> **Selected extract**:
= = =
420 Structural Geology
4, x Pogue
The description and analysis of intermediate- to large-scale rock structures. Topics include the analysis and graphical representation of stress and strain in rocks, deformation mechanisms and fabric development, the geometry and mechanics of folding and faulting, and structures related to intrusive bodies. Geologic map interpretation and cross-section construction are used to analyze the structural geology of selected regions. Three lectures and one three-hour lab per week; field trip(s). Prerequisite: Geology 227 or 350.
430 Cordilleran Tectonics
3; not offered 2015-16
An in-depth study of the tectonic events that shaped the western United States. A review of plate tectonic theory emphasizing plate interactions and orogenesis and the tectonic evolution of the western U.S. beginning with the amalgamation of Precambrian basement and ending with the development of the San Andreas transform and Cascadia subduction systems. Each week two class periods are devoted to lectures, discussions and student presentations. The third class period is reserved for practical exercises, particularly geologic map interpretation. There is one required weekend field trip. Prerequisite: Geology 227.
= = =
> **Material provided**:
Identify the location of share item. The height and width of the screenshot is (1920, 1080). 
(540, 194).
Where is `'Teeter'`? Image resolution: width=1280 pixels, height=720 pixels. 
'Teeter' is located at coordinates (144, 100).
= = =
> **Required actions**:
1/ Please reproduce a passage from the geology course descriptions word for word. Begin at the words "420 Structural Geology" and stop after "227 or 350.".
2/ Using the geology course descriptions, answer yes or no to each statement and quote the words that decide it: (a) Structural Geology meets for three lectures and one three-hour lab each week; (b) Cordilleran Tectonics is offered in 2015-16; (c) Cordilleran Tectonics includes a required weekend field trip.
3/ Go on with the geology course descriptions from where they stop.
The data is separate material, apart from the geology course descriptions.

> **Results of the tasks**:
1/
420 Structural Geology
4, x Pogue
The description and analysis of intermediate- to large-scale rock structures. Topics include the analysis and graphical representation of stress and strain in rocks, deformation mechanisms and fabric development, the geometry and mechanics of folding and faulting, and structures related to intrusive bodies. Geologic map interpretation and cross-section construction are used to analyze the structural geology of selected regions. Three lectures and one three-hour lab per week; field trip(s). Prerequisite: Geology 227 or 350.

2/
(a) Yes: "Three lectures and one three-hour lab per week"
(b) No: "not offered 2015-16"
(c) Yes: "There is one required weekend field trip."

3/
x, 3 Kimball
An investigation of Earth’s origin and systems using the principles of equilibrium, thermodynamics, diffusion, oxidation-reduction, solution chemistry, and isotope geochemistry. Among the concepts studied will be statistical analysis of geochemical data, pressure-temperature conditions of mineral formation, weathering of minerals, dating rocks by radioactive decay, stable isotopes, water chemistry, and environmental geochemistry. May incorporate use of analytical equipment such as the Scanning Electron Microscope and Portable X-Ray Fluorescence Spectroscope. Prerequisites: Geology 110, 120, or 210, Geology 343, and Chemistry 126 or 140, or consent of instructor.
470 Senior Seminar
x, 1 Nicolaysen
Seminar on various topics in the earth sciences. Topics to be chosen by the instructors, but are likely to include discussions of the history of geology, controversial principles of geology (such as uniformitarianism), and the ethics of the profession of geology. Students are expected to complete assigned readings and make an oral presentation. Required of all senior geology majors and combined majors.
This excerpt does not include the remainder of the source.